Perhaps the reason lies, at least in part, in the dignity God Himself had bestowed upon humanity. Having chosen to create men and women in His own image, His eternal purpose was not to discard His image-bearers but to redeem them. The image did not make salvation inevitable, but it did mean that redemption lay at the very heart of God’s purpose.
The Bible begins with mankind created in the image of God. It ends with redeemed humanity perfectly conformed to the image of Christ. The image that was marred in Adam is gloriously restored in the Last Adam. Seen from that perspective, the whole story of redemption is not an afterthought, nor merely God’s response to human failure, but the unfolding of His eternal purpose to restore in Christ what sin had so grievously damaged.

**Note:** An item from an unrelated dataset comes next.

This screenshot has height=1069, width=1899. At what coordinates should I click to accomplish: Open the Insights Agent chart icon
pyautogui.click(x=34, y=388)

The Cross was not merely God’s response to human sin. It was the means by which His justice, mercy, holiness and love would all be displayed in perfect harmony. At Calvary, God neither ignored sin nor abandoned sinners. Instead, He bore the judgment Himself in the person of His Son.
From Satan’s perspective, the death of Christ may have appeared to be his greatest victory. Yet it became his greatest defeat. The Cross did not simply provide redemption for mankind; it publicly demonstrated the wisdom of God and secured Satan’s ultimate overthrow. What Satan intended for the destruction of God’s purposes became the very means by which those purposes were accomplished.
Perhaps that is one of the great themes running through the whole of Scripture. Again and again, evil imagines it has triumphed. Again and again, God turns that apparent triumph into the means of fulfilling His own perfect will.
There is one final principle that seems important. As Christians we should not be afraid to think deeply about Scripture. God has given us minds as well as hearts. He expects us to meditate, compare Scripture with Scripture, ask questions and draw careful conclusions. The important safeguard is this: our conclusions must always remain servants of Scripture, never masters over it. There is a difference between saying, “The Bible teaches this,” and saying, “This seems to me to be the most satisfying explanation of what the Bible reveals.”
The first is doctrine. The second is reverent reflection. The former binds the conscience; the latter invites thoughtful consideration. Provided our reasoning never contradicts the clear teaching of Scripture, and provided we remain willing to revise our conclusions if further light is given, such meditation is not only legitimate but can deepen our appreciation of the wisdom of God.
Perhaps that is exactly what Eden is intended to do—not merely tell us how mankind fell, but prepare us to marvel at the astonishing wisdom of God, who had already purposed, through the Cross of Christ, to accomplish the very victory that Satan believed he had prevented.